Irisches Nein wird europäischen Eliten lähmen

In unserer täglichen Irland-Kolumne berichten wir über Wähler, die mit "Ja" stimmen wollen, um Irland nicht zu blamieren. Denn wer mit Nein stimmt riskiert, dass eine Menge (vielleicht so 240) wichtige Leute in Europa so richtig stinksauer sein werden, jedenfalls für ein paar Tage.

Kurz nach nachdem die Niederländer und die Franzosen die EU-Verfassung abgelehnt hatten, erklärten die europäischen Eliten sowie die Massenmedien, dies wäre kein Nein zur EU gewesen, sondern eigentlich hätten die Wähler nur ihre Regierungen abstrafen wollen. Luxemburgs Premier Jean Claude Juncker sagte in der Pressekonferenz des Europäischen Rates: "Leider haben die Wähler nicht durchblickt, dass der Verfassungsvertrag extra auf ihre Anliegen ausgerichtet war." Kommissionspräsident José Manuel Barroso sagte auf derselben Konferenz: "Die EU-Institutionen, aber auch ihre Mitgliedsstaaten, wollen ja verstehen, was die europäischen Bürger wollen. (...) Aber wir werden hier nicht stoppen. Wir werden nicht anhalten. Wir haben einen Plan. Wir haben etwas zu tun."
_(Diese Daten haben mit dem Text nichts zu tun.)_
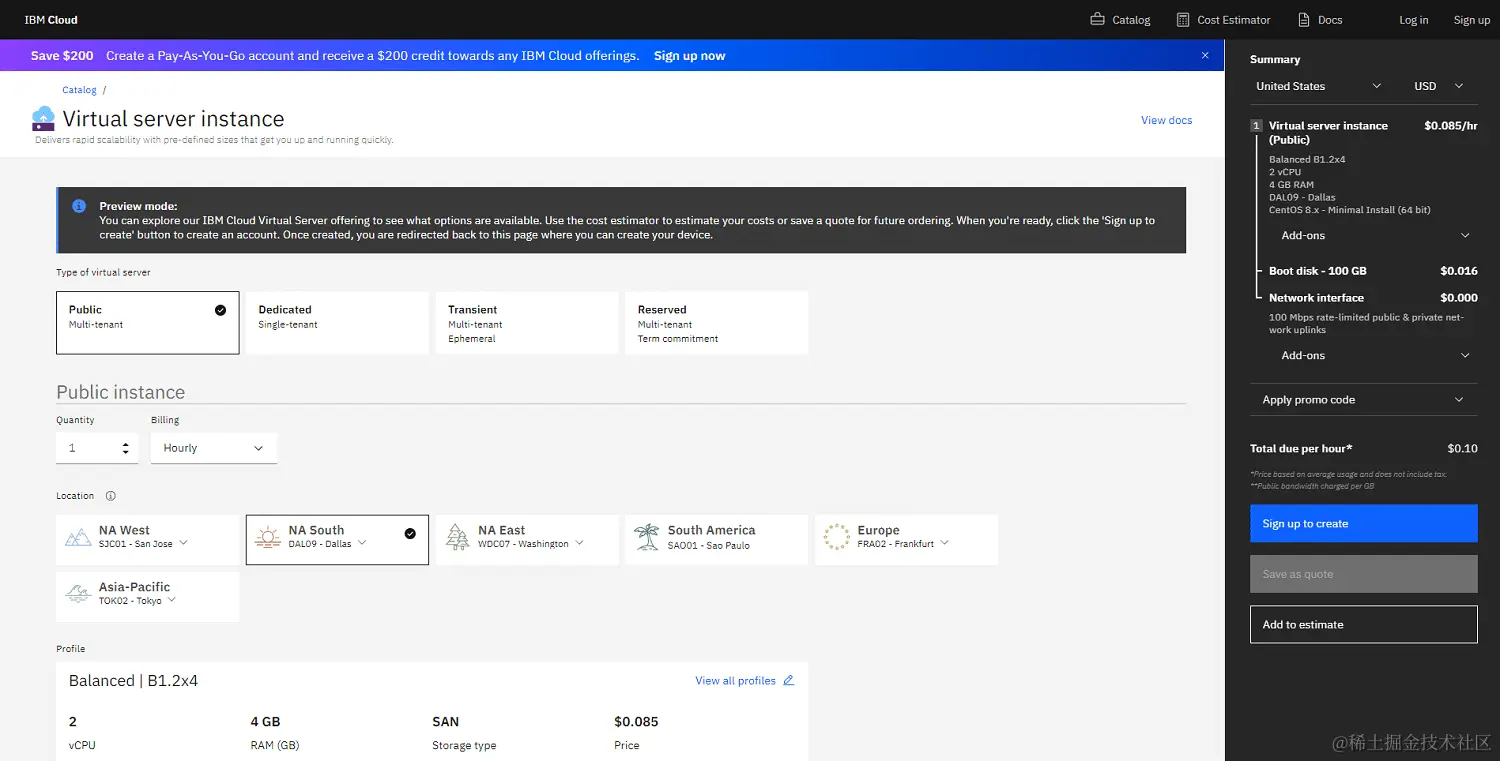
Task: Click the edit pencil next to View all profiles
Action: point(788,680)
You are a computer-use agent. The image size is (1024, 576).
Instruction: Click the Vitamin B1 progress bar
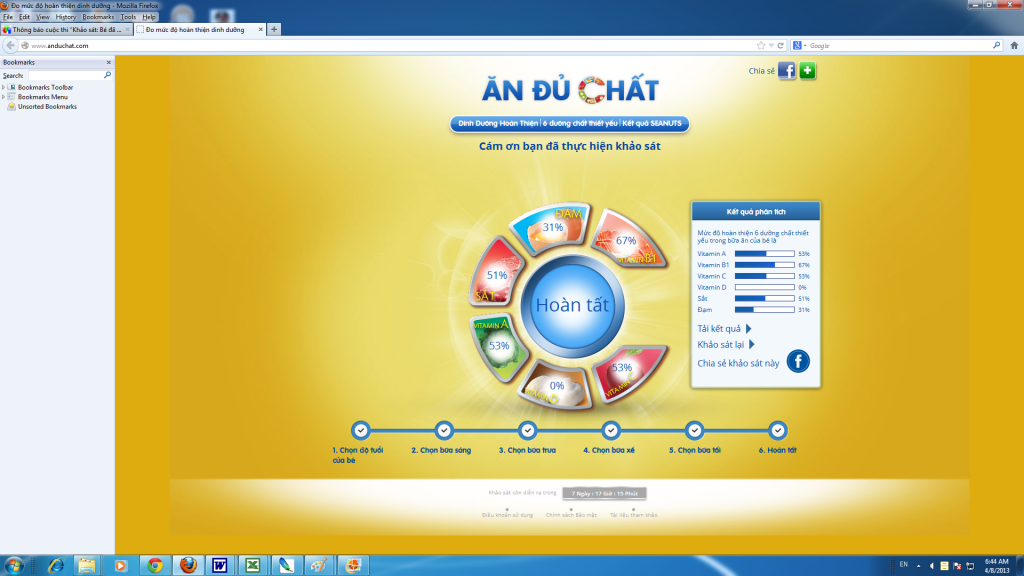(764, 265)
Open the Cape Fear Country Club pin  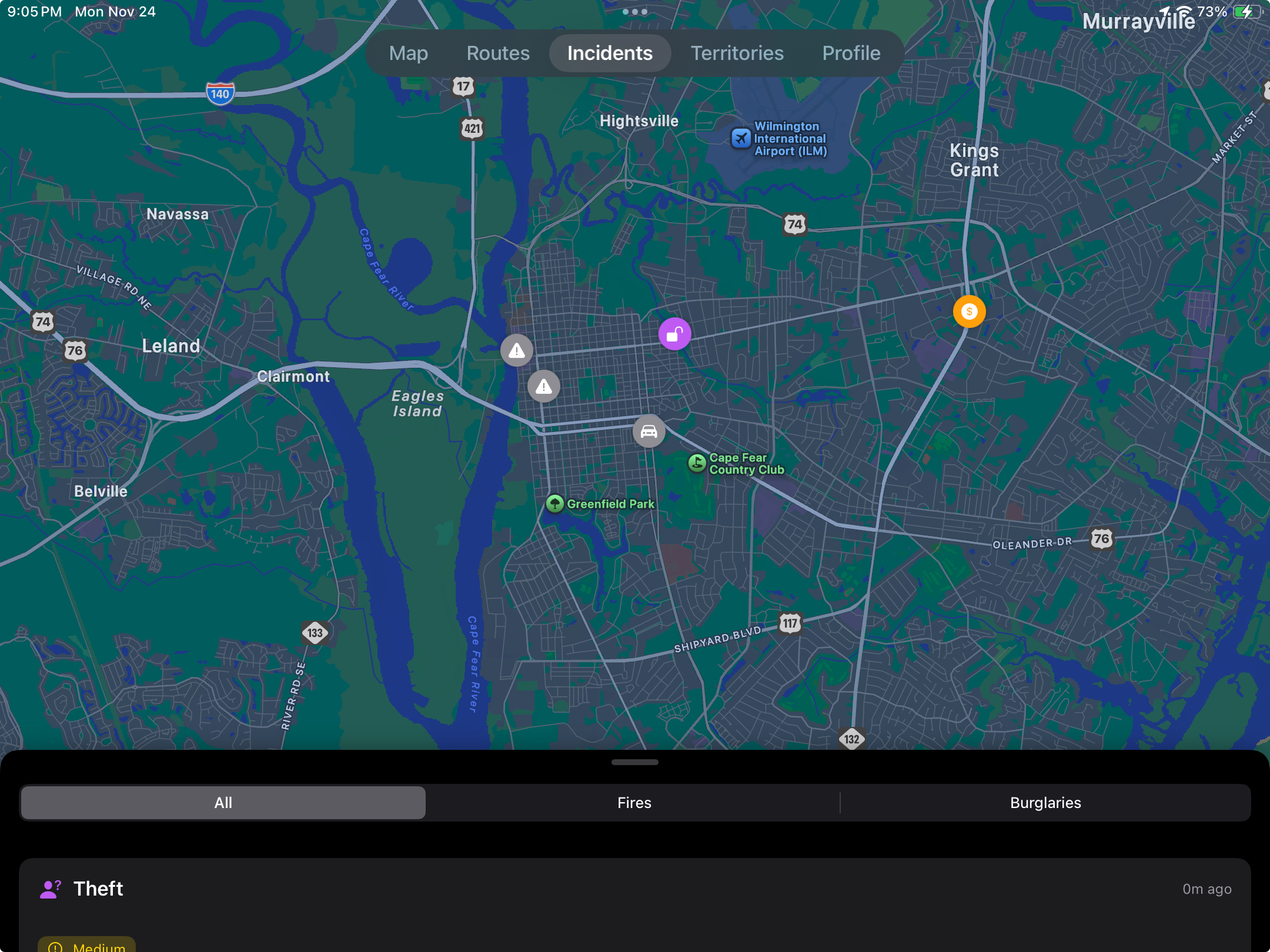pyautogui.click(x=696, y=463)
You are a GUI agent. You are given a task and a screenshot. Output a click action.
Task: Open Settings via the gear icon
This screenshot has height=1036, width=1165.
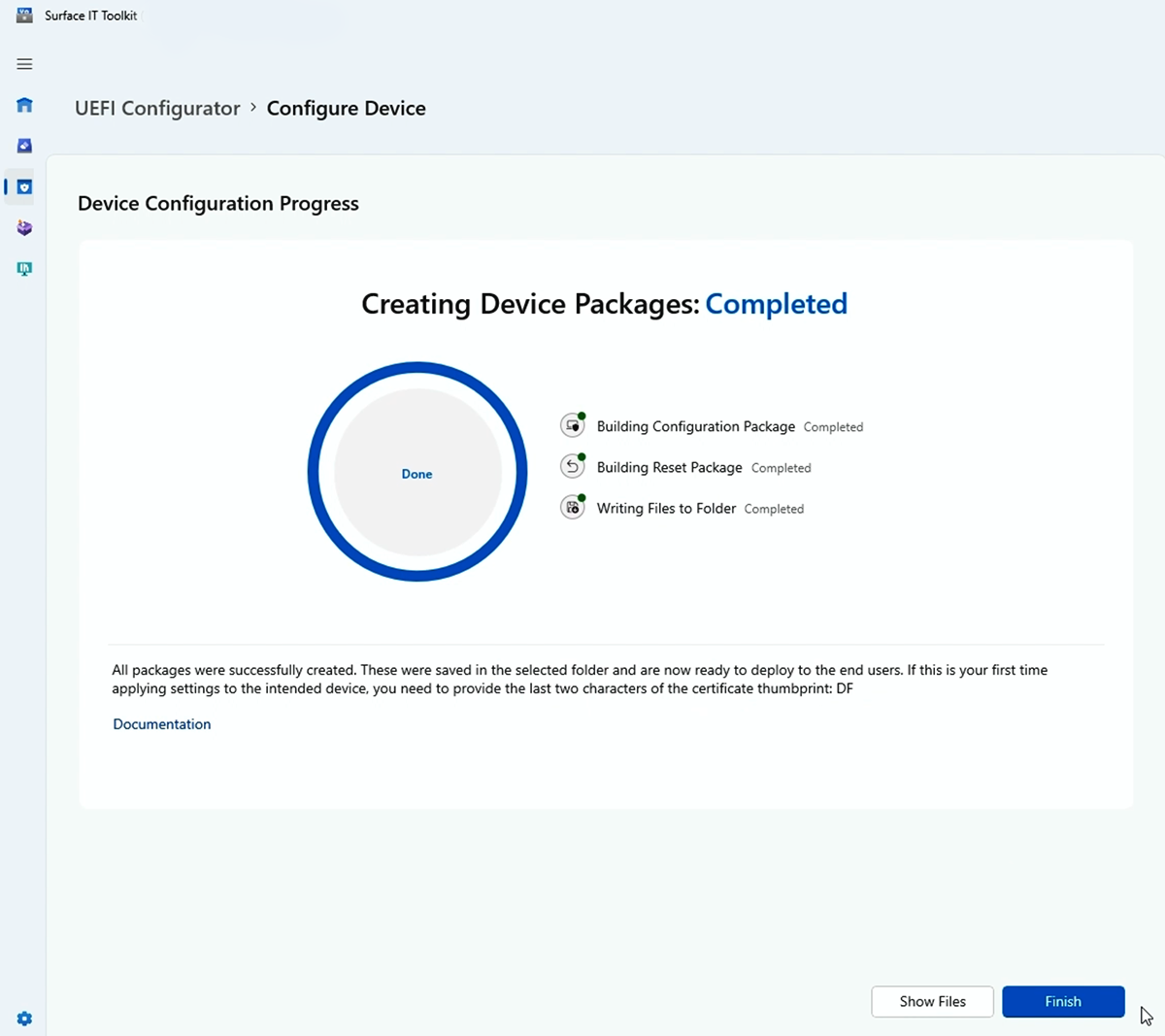[x=23, y=1018]
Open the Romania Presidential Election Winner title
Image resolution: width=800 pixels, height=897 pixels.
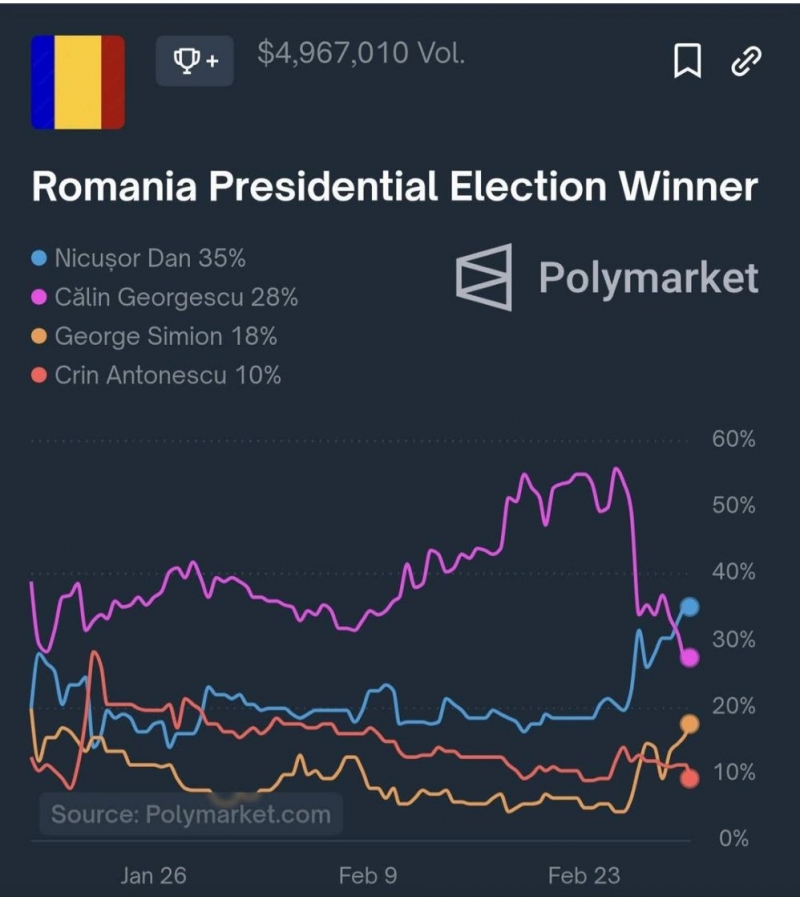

Sehen Sie sich's an, einfacher geht's nicht: Gleichgültiger kann man den Bürgerinnen und Bürger gegenüber nicht sein. Eine damals veröffentlichte TNS-Umfrage legte die drei Hauptgründe der Holländer für ihr Nein offen: Erstens, sie wollten ihren Einfluss in der EU nicht verlieren; zweitens, als kleines Land wollten sie ihre Identität und Kontrolle über ihre eigenen Angelegenheiten bewahren; drittens, sie hatten das Gefühl, der Integrationsprozess ginge viel zu schnell vor sich. Klingt das irgendwie bekannt? Glauben Sie nicht, dass diese legitimen Sorgen von vielen Europäern geteilt werden - und ganz besonders in kleinen Ländern?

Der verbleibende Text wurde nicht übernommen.